On one side of the debate is a completely obstinate environmental community that refuses to budge even an inch to address a train wreck in federal fisheries brought on by some provisions of the 2006 reauthorization of the Magnuson Stevens Act. On the other extreme is a recreational group involved in a coalition of charter and commercial fishing entities that takes a wildly different view from the environmental community.

In between and catching flak from both sides is a coalition of responsible fishing and boating groups working to find a way to address problems in federal fisheries management that doesn’t leave anglers at the dock, while remaining committed to conservation of our marine resources.

Last week, the environmental community sent letters to Congress opposing H.R.2304/S.1916 — the Fishery Science Improvement Act. One of the letters was signed by 129 scientists opposing the bills, although it is not clear if all of those scientists were sure what they were signing. Conversations with some of those scientists after the letter was released confirm that the bills were misrepresented.

This week, the Recreational Fishing Alliance launched yet another attack on everyone who does not support their “Flexibility” bill. Variations of the Flexibility Bill have been introduced in the last three Congresses to fix a 1996 requirement to rebuild overfished fisheries in a time certain. Environmentalists condemned that bill as fundamentally unraveling just about every conservation tenet of the 1996 reauthorization of the Magnuson-Stevens Act. The 1996 reauthorization of MSA is responsible for many of the conservation provisions that have successfully rebuilt a number of our fisheries. However, that doesn’t discourage RFA from searching for scapegoats in our community for their bill’s repeated failure and engaging in an Internet campaign of scorched earth against its enemies, real and imagined.

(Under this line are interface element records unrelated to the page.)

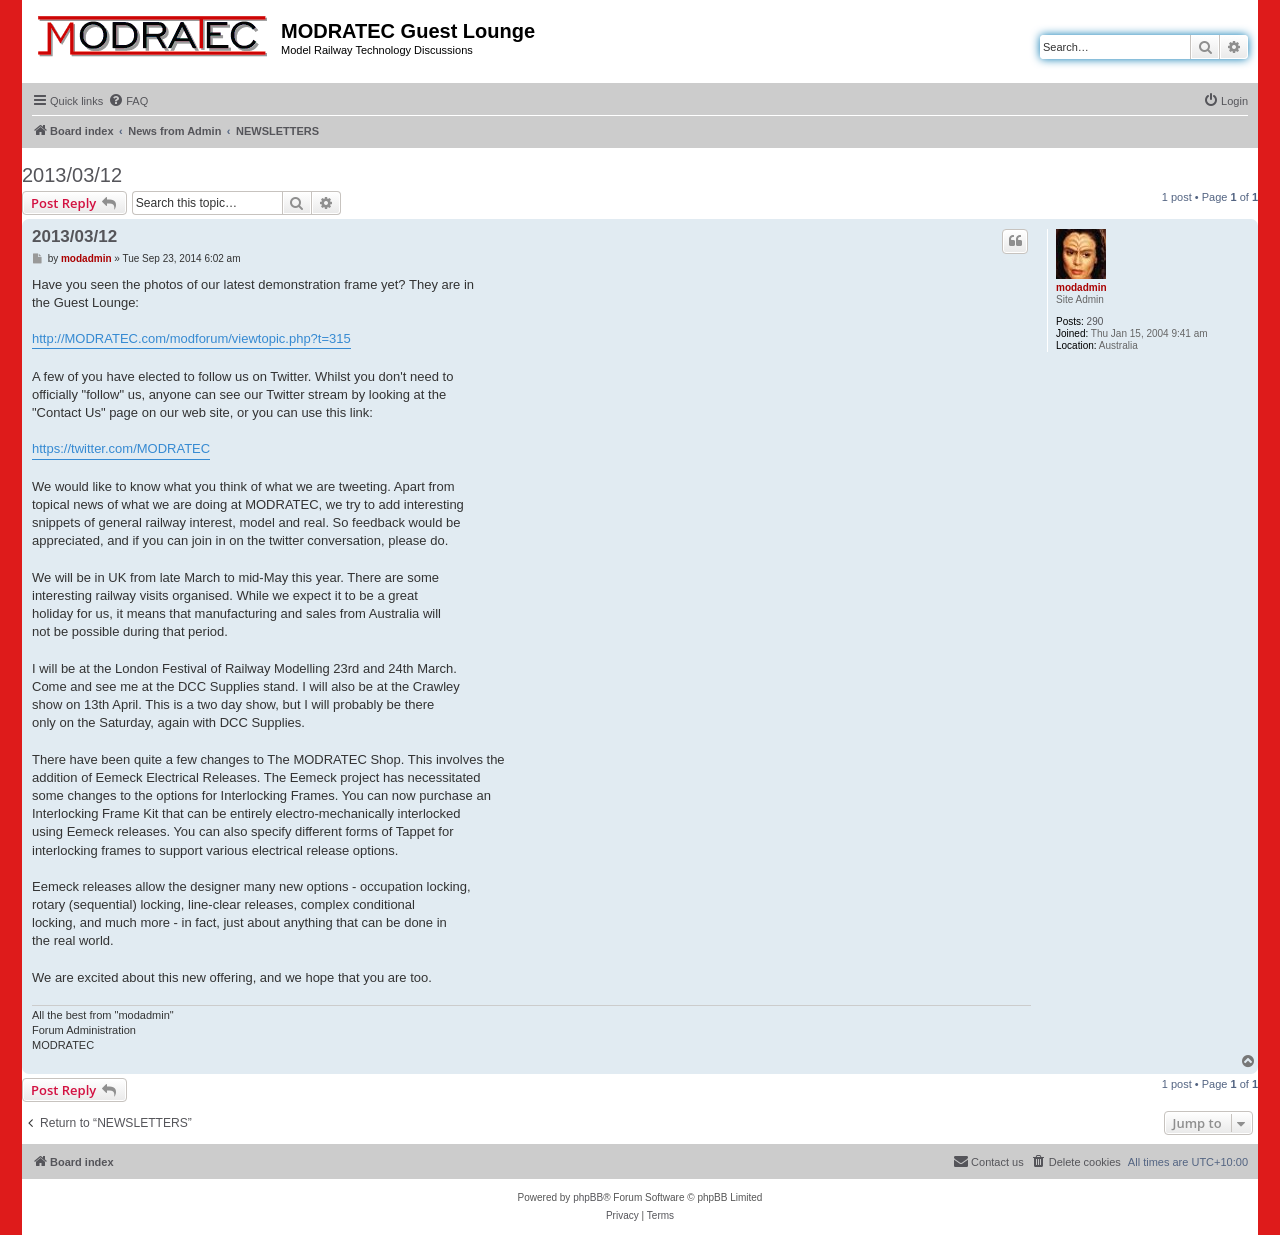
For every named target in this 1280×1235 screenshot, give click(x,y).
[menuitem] (128, 101)
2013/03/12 (72, 175)
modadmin (1081, 287)
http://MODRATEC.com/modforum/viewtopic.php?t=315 (191, 338)
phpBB (588, 1197)
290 (1095, 321)
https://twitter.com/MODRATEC (121, 448)
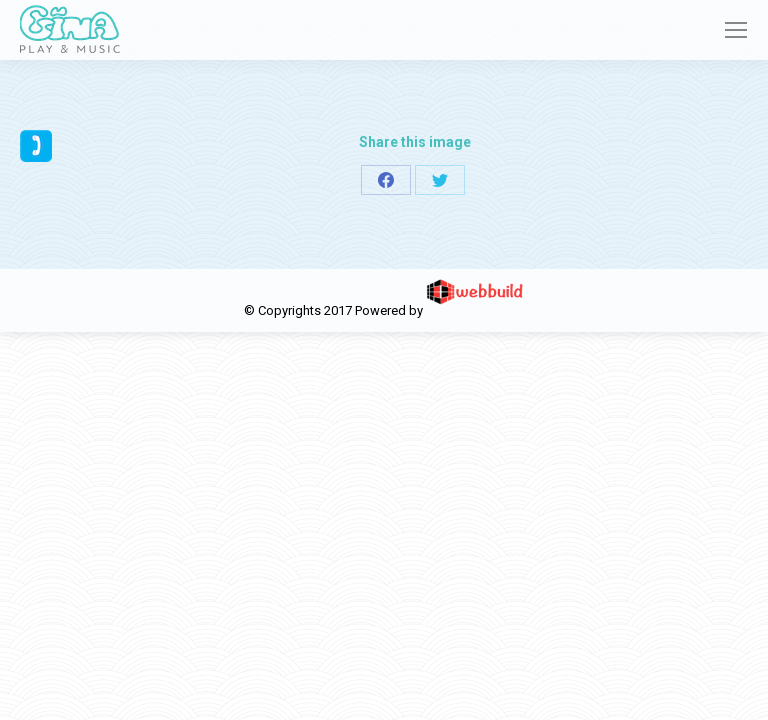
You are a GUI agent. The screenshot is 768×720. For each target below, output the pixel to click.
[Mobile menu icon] (736, 30)
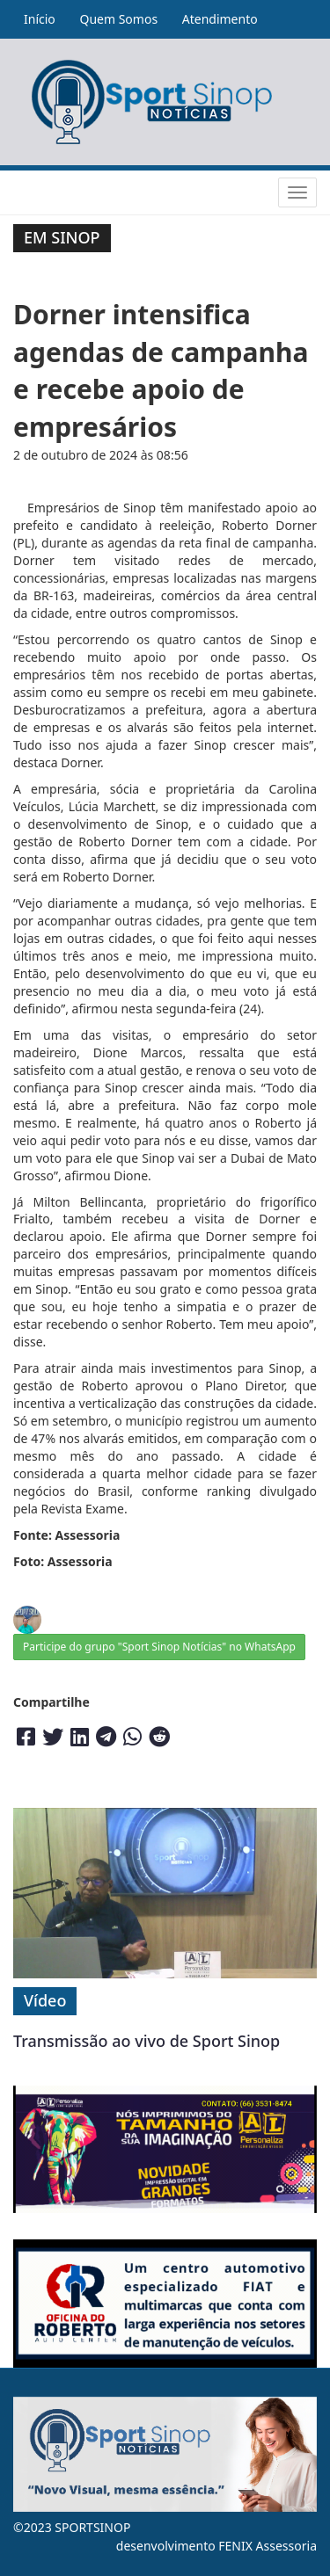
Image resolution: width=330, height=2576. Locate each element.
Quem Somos (118, 19)
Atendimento (220, 19)
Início (39, 19)
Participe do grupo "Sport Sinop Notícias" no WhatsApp (159, 1646)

Meanwhile, the environmental community refuses to do anything to disprove the impression that its ultimate goal in the 2006 reauthorization was to close the oceans and remove anglers from the water. To the contrary, it uses its vast resources to lobby against any effort to adjust the Magnuson-Stevens Act to fit the current capabilities of NOAA Fisheries. That intractable attitude is one of the factors that drives responsible members of the fishing and boating community up the wall.

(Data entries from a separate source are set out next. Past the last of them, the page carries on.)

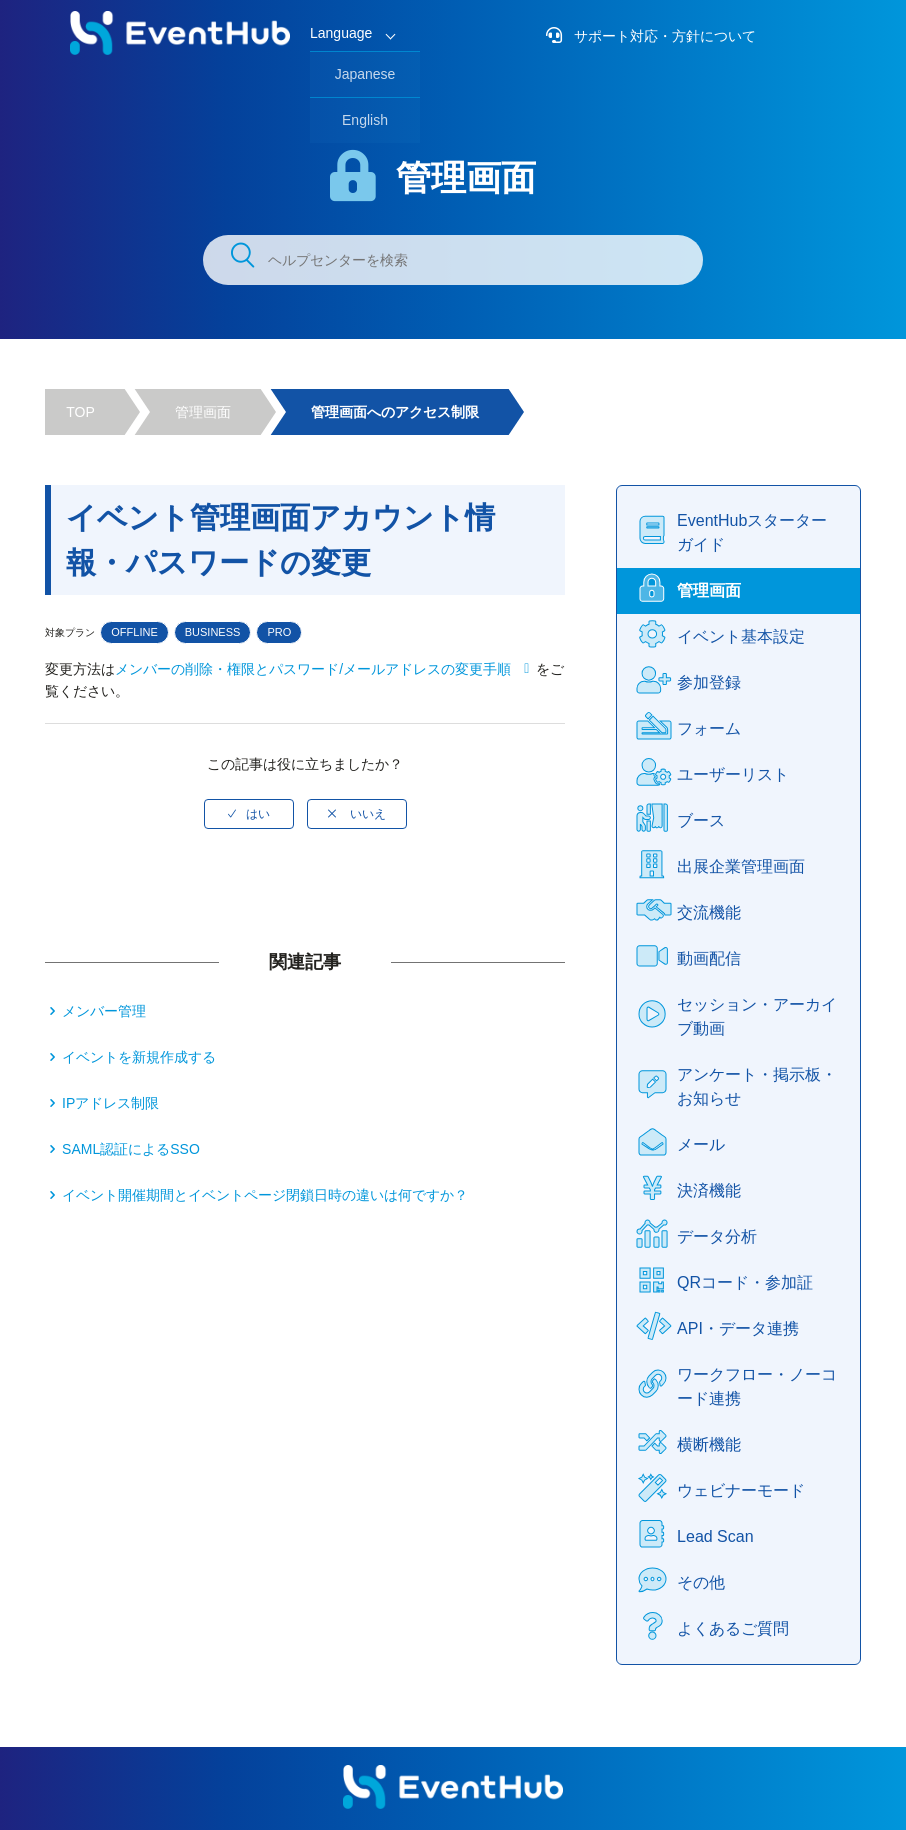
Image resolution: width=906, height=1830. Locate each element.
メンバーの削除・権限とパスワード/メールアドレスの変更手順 (313, 669)
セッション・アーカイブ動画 (757, 1016)
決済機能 (709, 1190)
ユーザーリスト (733, 774)
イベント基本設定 (741, 636)
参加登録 (709, 682)
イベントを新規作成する (139, 1057)
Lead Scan (715, 1536)
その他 (701, 1582)
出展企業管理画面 (741, 866)
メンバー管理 (104, 1011)
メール (701, 1144)
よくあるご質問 (733, 1628)
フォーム (709, 728)
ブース (701, 820)
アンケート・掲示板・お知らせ (757, 1086)
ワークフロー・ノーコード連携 (757, 1386)
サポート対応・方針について (663, 36)
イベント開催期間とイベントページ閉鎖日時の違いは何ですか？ (265, 1195)
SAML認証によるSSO (131, 1149)
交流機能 (709, 912)
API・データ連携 (738, 1328)
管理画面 (203, 412)
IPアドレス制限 (110, 1103)
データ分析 (717, 1236)
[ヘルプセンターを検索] (453, 260)
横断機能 (709, 1444)
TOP (80, 412)
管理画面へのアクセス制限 (395, 412)
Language (341, 33)
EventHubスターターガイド (752, 532)
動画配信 (709, 958)
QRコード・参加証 (745, 1282)
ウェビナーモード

It is said that when you start taking flak you know you are over the target. With attacks on the Fishery Science Improvement Act from the extreme ends of the political spectrum, it is clear that the Congressional Sportsman’s Foundation, American Sportfishing Association, The Billfish Foundation, Coastal Conservation Association, International Game Fish Association and National Marine Manufacturers Association and the Center for Coastal Conservation, must be over the target.

As this session of the 112th Congress comes to a close, it looks as though passage of FSIA may be a bridge too far.  But when the Congress reconvenes next month, we have another opportunity. I expect our champion Rep. Rob Wittman (R-Va.) to secure a mark up on the House version of the bill. I believe Senators Bill Nelson (D-Fla.) and Marco Rubio (R-Fla.) will do likewise in the Senate. And we will solve this problem facing America’s fishermen.

The Magnuson-Stevens Act comes up for reauthorization in a few years, and it is difficult to imagine how radioactive the environment may be by then. By refusing to engage in any meaningful manner, the environmental community has given fertile ground to an increasingly extreme opposition. At a time when groups should be working together to address problems in federal fisheries management, the issue is more polarized than ever and the future is uncertain, if not downright bleak.